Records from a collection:
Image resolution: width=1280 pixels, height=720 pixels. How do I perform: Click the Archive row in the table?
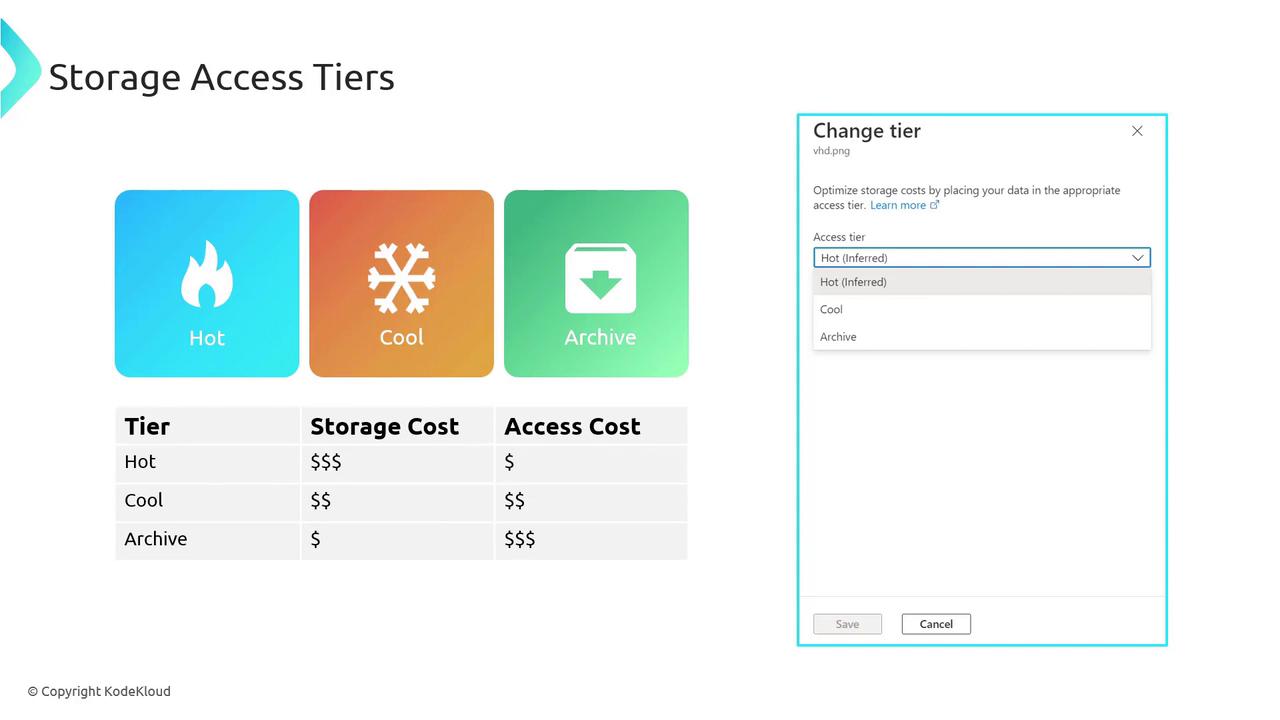(x=156, y=539)
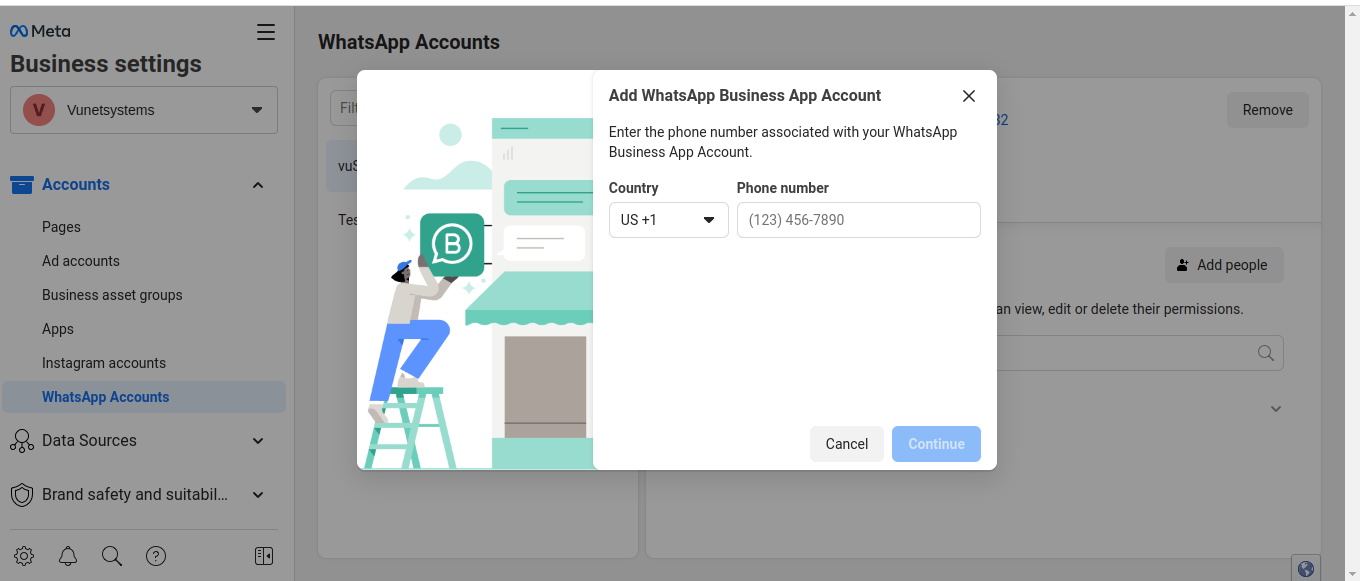Click the Continue button
This screenshot has width=1360, height=581.
[936, 444]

STATED GOAL
Output every line of the items above as a JSON list of strings, one string per line, with blank lines skipped and the pictures left out.

THE OUTPUT
[
  "Image resolution: width=1280 pixels, height=720 pixels. How do I perform: Click the Archive row in the table?",
  "(x=156, y=539)",
  "Click the Continue button",
  "This screenshot has width=1360, height=581.",
  "[936, 444]"
]